■ Stored records:
- - - -

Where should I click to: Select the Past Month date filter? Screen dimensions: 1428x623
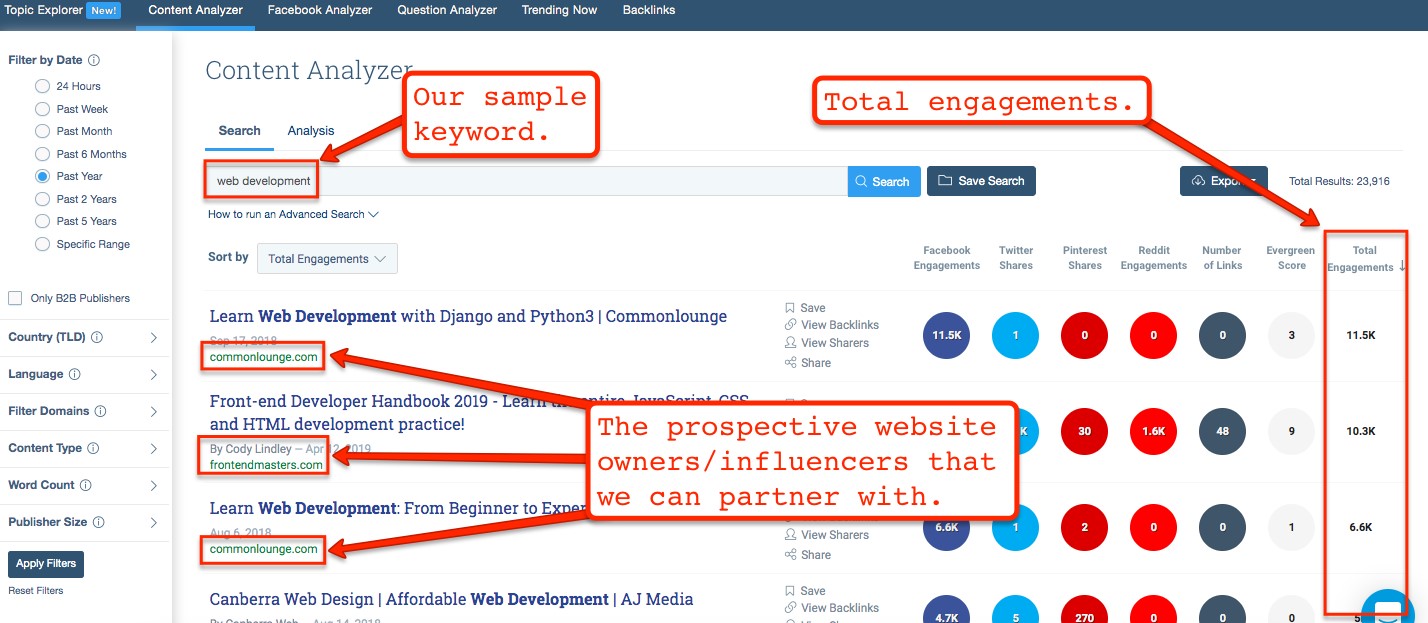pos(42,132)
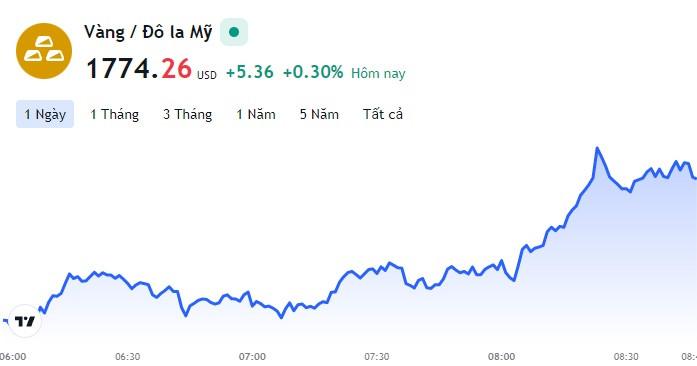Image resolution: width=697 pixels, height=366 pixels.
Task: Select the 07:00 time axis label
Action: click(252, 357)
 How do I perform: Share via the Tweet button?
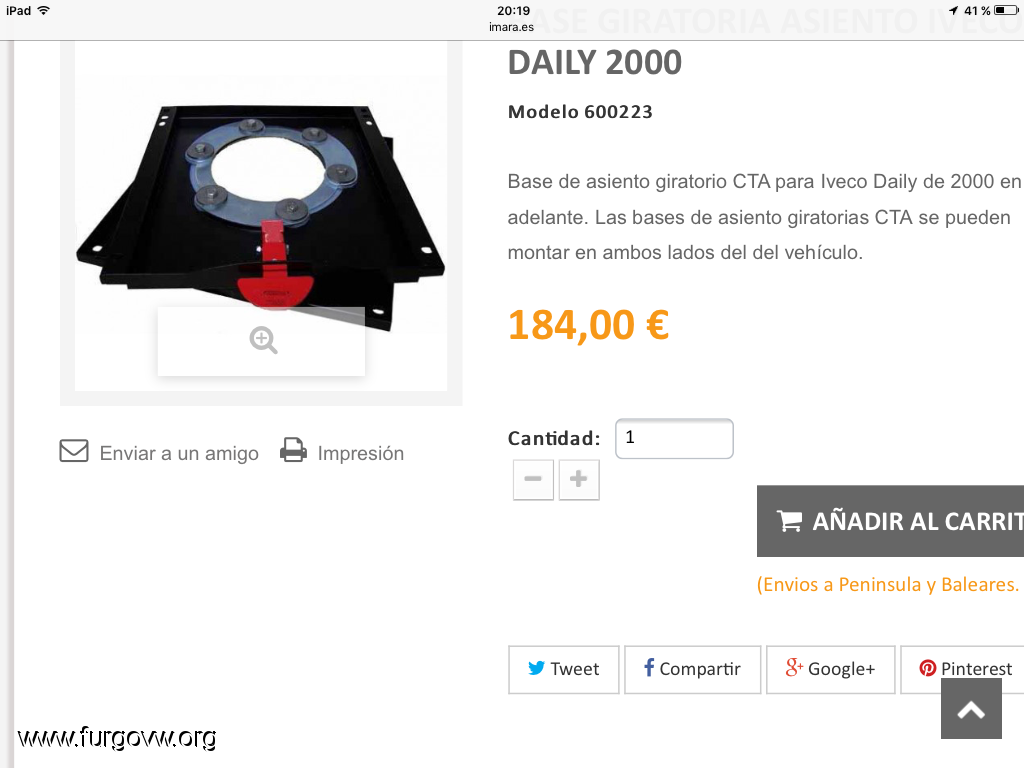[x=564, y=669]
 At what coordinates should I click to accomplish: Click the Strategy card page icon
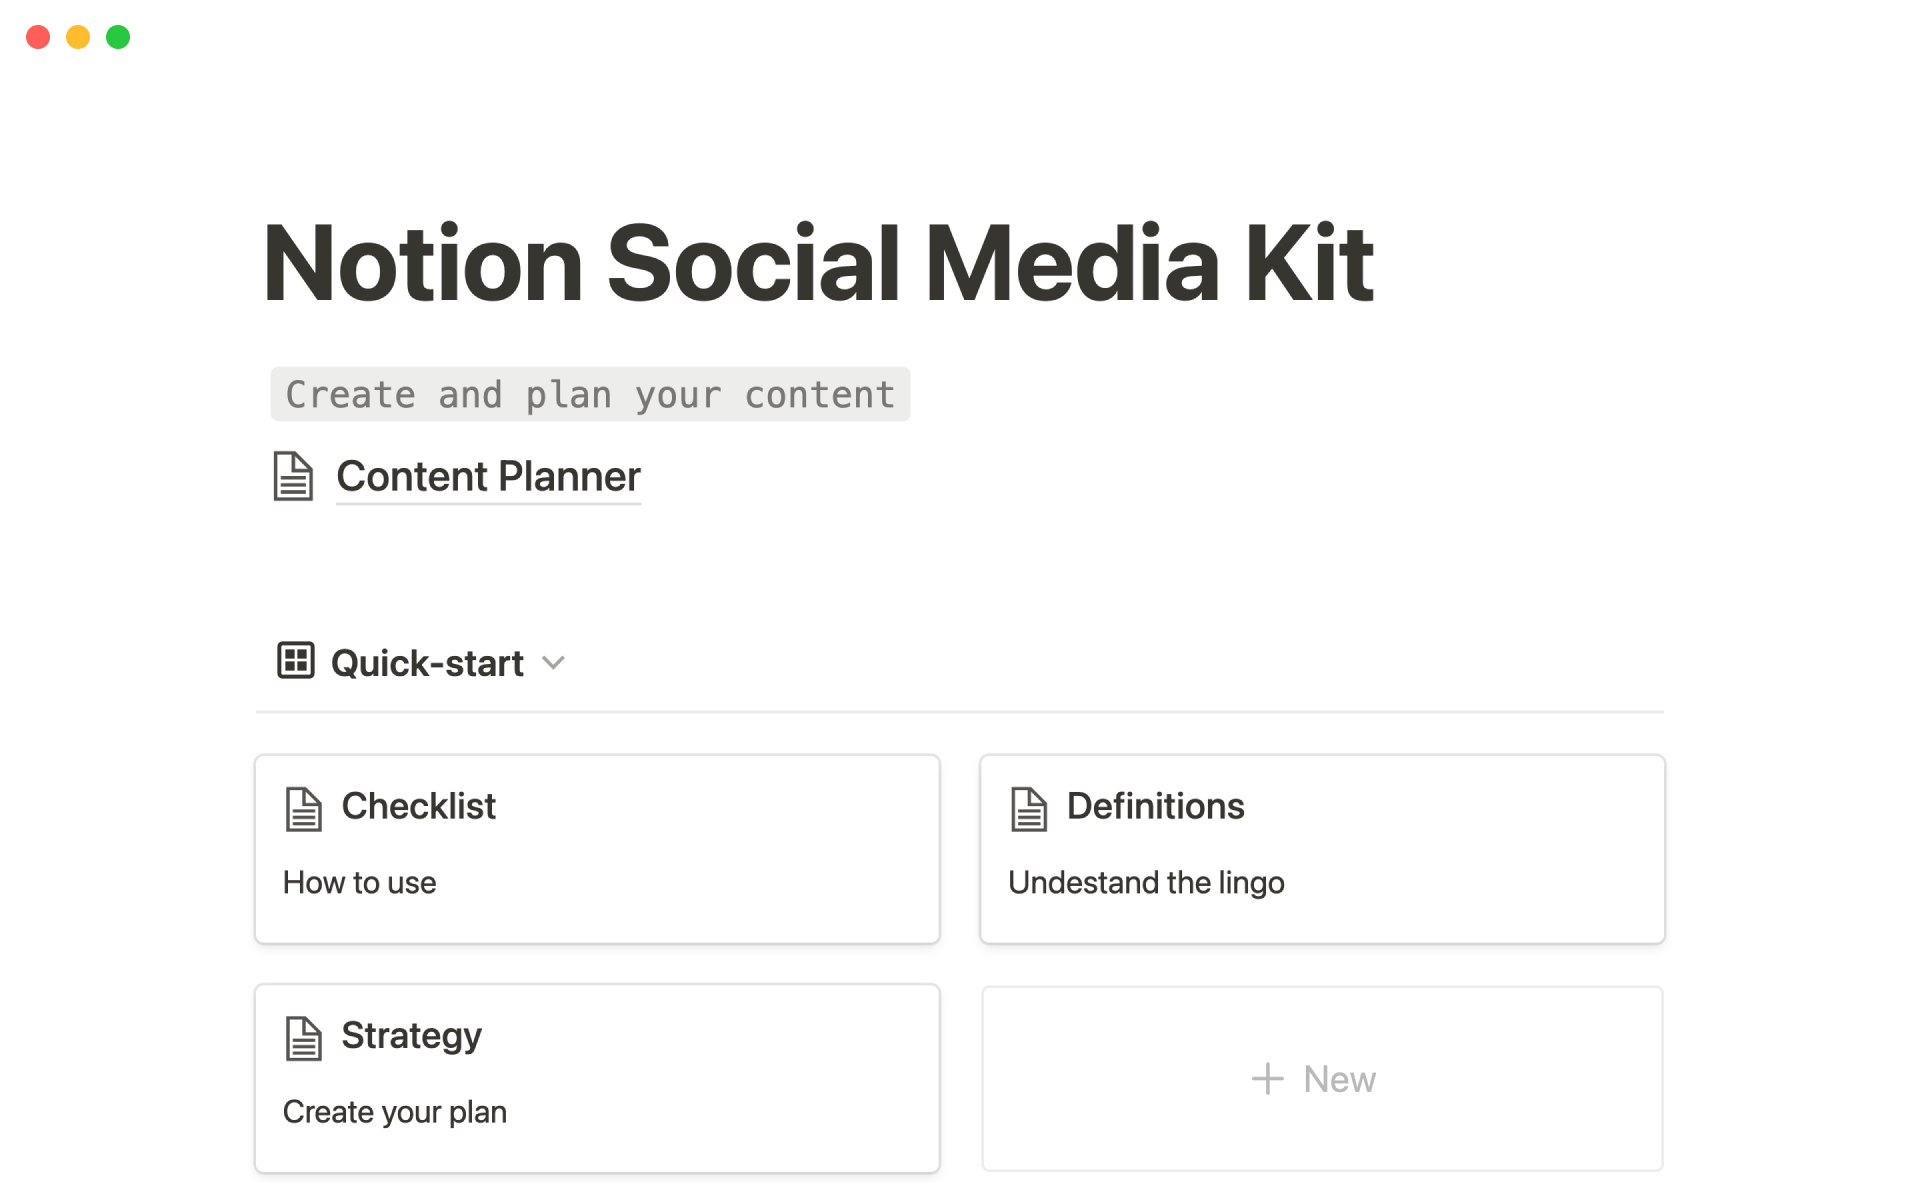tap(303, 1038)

- - - -

■ Brief: Your copy should consist only of the lines from the one containing "At what coordinates" through the last line of the entries above, reproduced exactly, without pictures.

■ Finished task:
 At what coordinates should I click to accomplish: Click the Strategy card page icon
tap(303, 1038)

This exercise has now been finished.